In Part 3 of this series, I mentioned a report conducted by a former Chief Don Abbott that reviewed 1,371 Maydays. Abbott surveyed 1,064 incident commanders (ICs) of those Maydays reviewed, and what he found really hit home and disturbed me: 100 percent of those ICs stated that they participated in Mayday training prior to the actual Mayday incident, but only 27 percent participated in Mayday training prior to them being an IC, while 98 percent stated that the Mayday was their first. My conclusion is that ICs get “lost in the fog” when they fail to prepare prior to the Mayday. Department training officers and chiefs need to do a better job preparing their ICs before the event occurs.
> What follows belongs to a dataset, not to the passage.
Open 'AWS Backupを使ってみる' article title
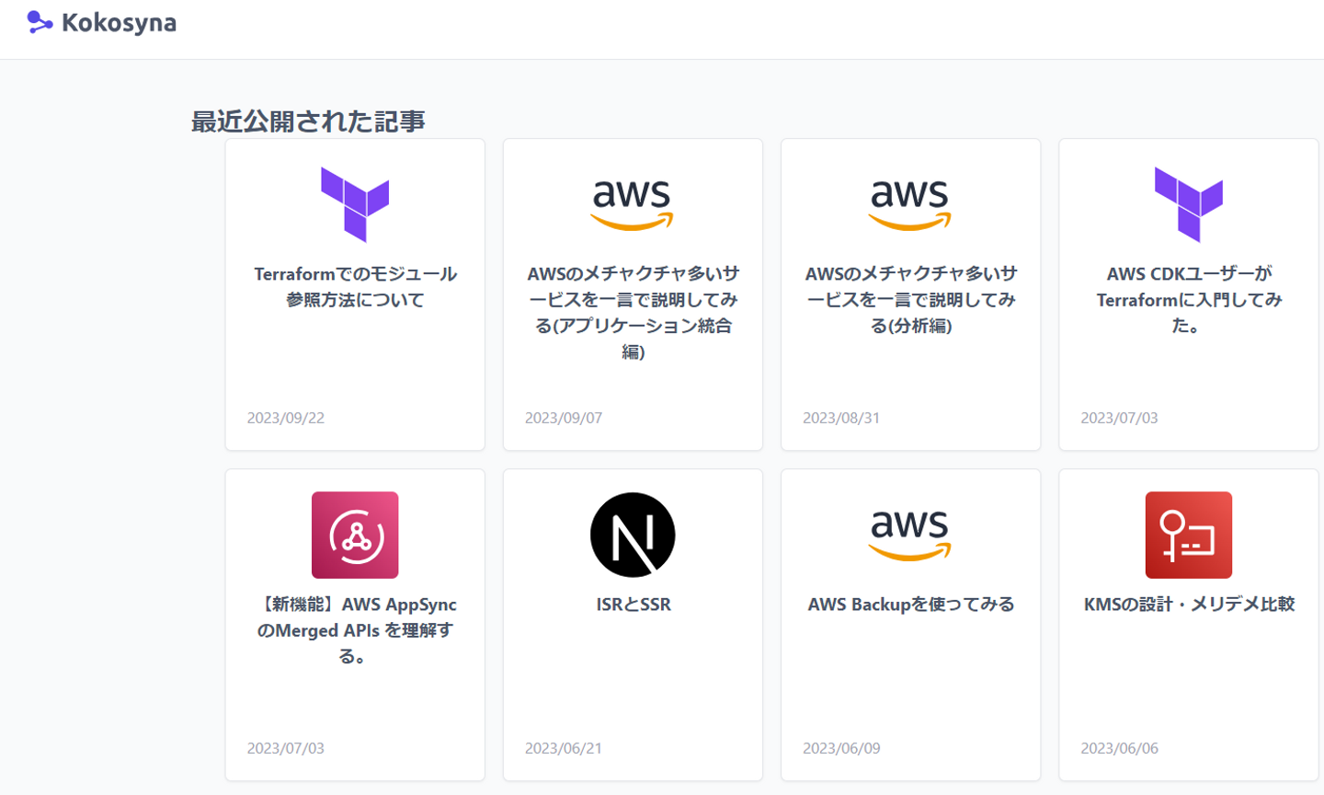Screen dimensions: 1324x795 point(910,605)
So, how do we prepare? I believe it starts with recognizing your shortcomings as an IC. Do you need to review and improve your fire behavior training? Do you really know the housing and building stock in your city or district? When you do have multicompany training drills on Maydays play out from start to finish and fill your role as IC. If your fireground is recorded, use the transcripts in your training review with your members so you can analyze and improve communication between you and your members.
As Chief Anthony Avillo has said many times, always make sure you have at least three companies in reserve at a working incident. For example, you and your crews are at a working fire that taken hold of the voids in a 50- × 100-foot three-story building of mixed type III construction. Crews are chasing pockets of fire all everywhere. What if something negative happens or fire extends and you turn around at the command post and find no one behind you standing by? Sometimes, the “fog” can catch us as ICs as we throw everything we’ve got at the fire and fail to keep an adequate reserve. Rapid intervention teams (RITs) are needed and should be considered as an additional reserve, but do not make the mistake of simply assigning one three-member company as an RIT at an aggressive commercial building fire in the offensive mode. No magic formula will keep your fireground sites clear from the fog and give you an adequate amount of staffing on scene.
Regarding RITs, remember to consider having a separate line available strictly for the RIT; if they are from a mutual-aid company, make sure they know where to get a line and have it at the ready. The video below offers an excellent example of this courtesy of Fire Department of New York Battalion Chief (Ret.) Jerry Tracy, who explains a fire and the use of an RIT line.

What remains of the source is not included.